Dr Rodriguez-Otero on Data for Linvoseltamab in High-Risk Smoldering Myeloma

“The efficacy of linvoseltamab in this population is quite remarkable. [In the] 19 out of the 24 patients that were presented [at IMS 2025 who] are evaluable for response…the overall response rate was 100%.”

Paula Rodriguez-Otero, MD, a consultant hematologist and deputy professor at Clínica Universidad de Navarra, discussed safety and efficacy findings with linvoseltamab-gcpt (Lynozyfic) in patients with high-risk smoldering multiple myeloma.

During the 22nd Annual International Myeloma Society Meeting and Exposition, Rodriguez-Otero presented the first results from the phase 2 LINKER-SMM1 trial (NCT05932680), which evaluated linvoseltamab in this high-risk precursor population.

The safety profile of linvoseltamab in patients with high-risk smoldering multiple myeloma appeared more favorable than that observed in relapsed/refractory multiple myeloma. Rates of grade 3 or higher treatment-emergent adverse effects (TEAEs), including infections, were lower; additionally, no immune effector cell–associated neurotoxicity syndrome (ICANS), treatment discontinuations, or treatment-related deaths were reported.
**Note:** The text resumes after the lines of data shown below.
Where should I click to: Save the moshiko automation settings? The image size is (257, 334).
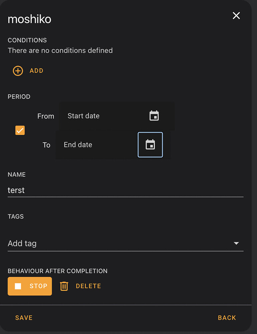pos(24,318)
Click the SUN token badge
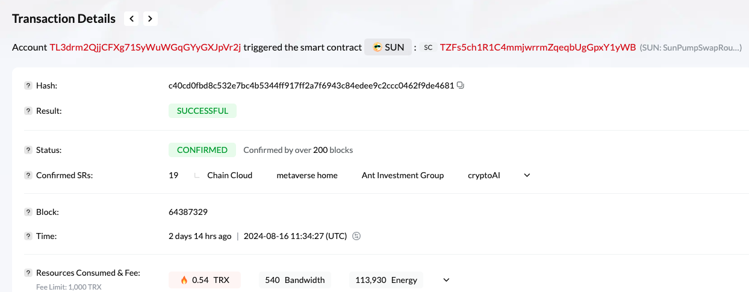Viewport: 749px width, 292px height. pyautogui.click(x=388, y=47)
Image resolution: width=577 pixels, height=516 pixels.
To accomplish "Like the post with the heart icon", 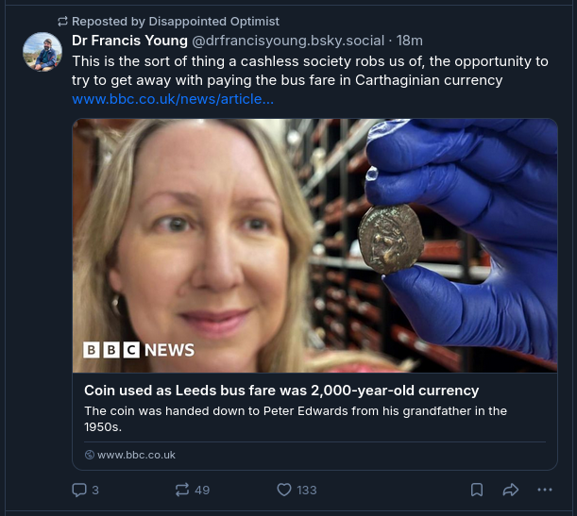I will coord(284,490).
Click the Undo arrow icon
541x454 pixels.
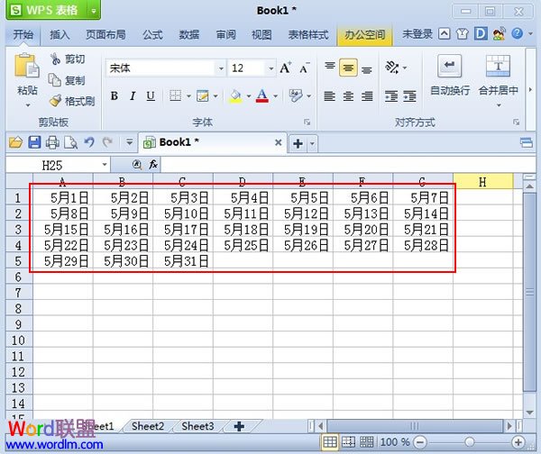click(x=89, y=142)
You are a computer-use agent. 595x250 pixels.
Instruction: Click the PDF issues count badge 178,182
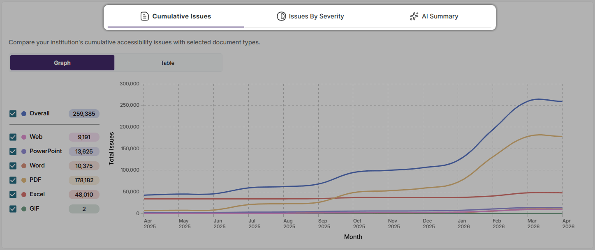(84, 180)

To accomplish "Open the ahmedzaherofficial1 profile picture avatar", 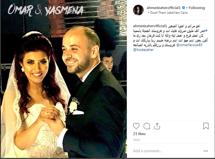I will coord(138,10).
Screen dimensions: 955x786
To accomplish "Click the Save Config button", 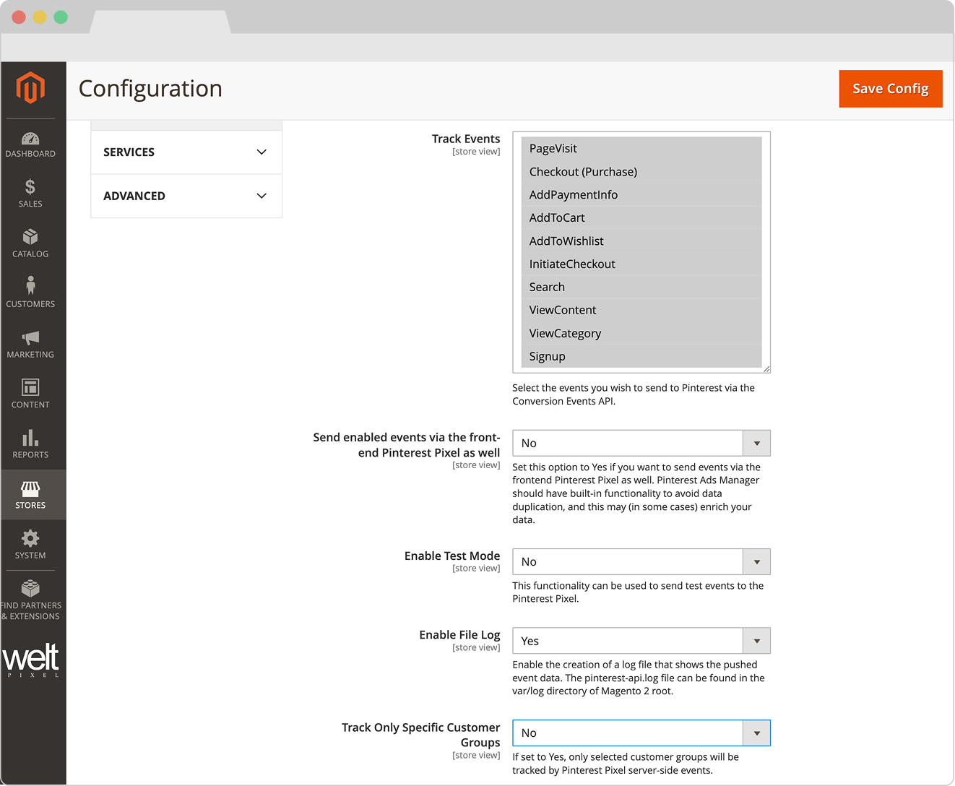I will tap(890, 89).
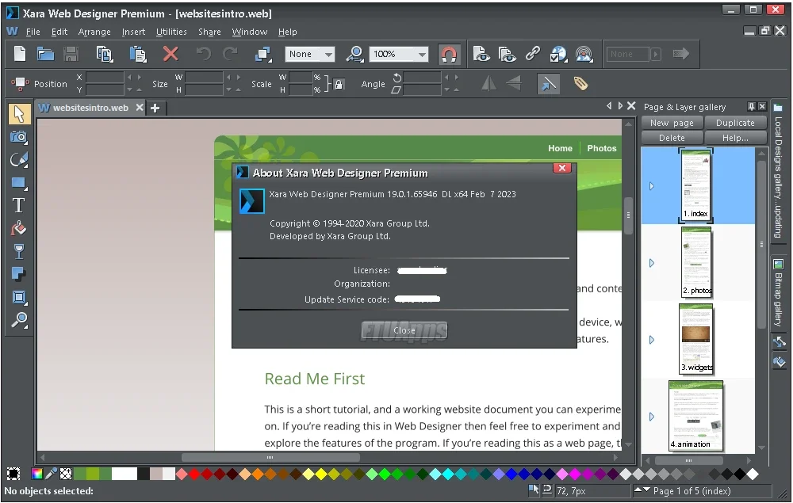Open the Link chain icon in toolbar
The width and height of the screenshot is (793, 503).
(x=533, y=54)
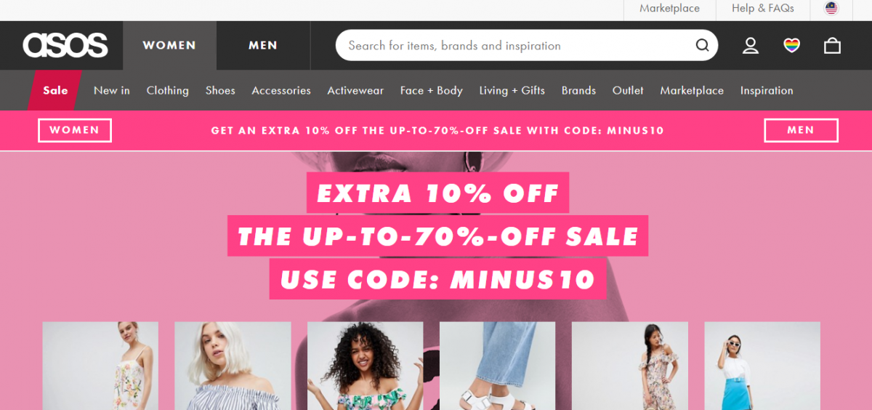Expand the Clothing menu
872x410 pixels.
coord(168,90)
Cytokine release syndrome (CRS) occurred in 42% of patients, all at grade 1 or 2 effects. Infections were reported in 79% of patients, but the rate of grade 3 or higher infections was 12.5%.

Among the efficacy-evaluable population (n = 19), the overall response rate (ORR) was 100% at a median follow-up of 3.9 months. The rate of very good partial response (VGPR) or better was 73.7%, and the complete response (CR) or better rate was 36.8%. In the safety run-in portion (n = 6; median follow-up 12.7 months), 83.3% of patients achieved CR or better, suggesting that responses with linvoseltamab deepened over time. Minimal residual disease (MRD) assessments were performed in patients who achieved VGPR or better. Of the 12 patients with evaluable samples, all achieved MRD negativity at 10-6 sensitivity. All responses were ongoing at the time of data cutoff.
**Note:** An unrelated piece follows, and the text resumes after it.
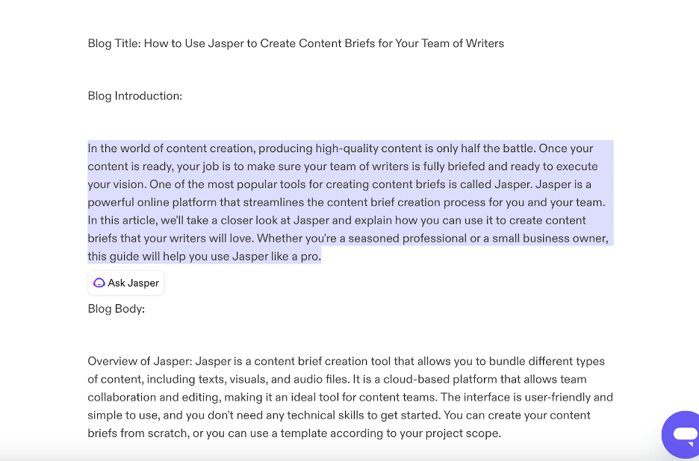Click the Ask Jasper button

coord(125,283)
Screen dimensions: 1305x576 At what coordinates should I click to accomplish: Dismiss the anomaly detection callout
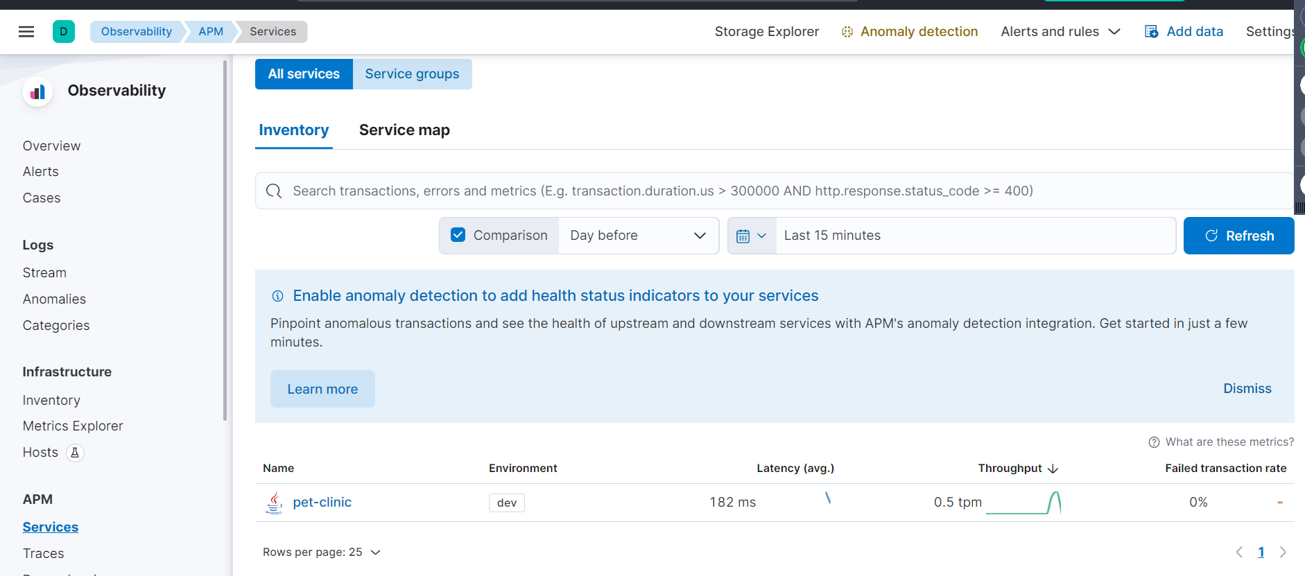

Rodriguez-Otero noted that these preliminary findings provide proof-of-concept for targeting BCMA in high-risk smoldering multiple myeloma, a population with limited treatment options and high progression rates. The observed efficacy, combined with deep MRD negativity, supports continued evaluation of linvoseltamab in larger patient cohorts with longer follow-up to establish durability and survival outcomes.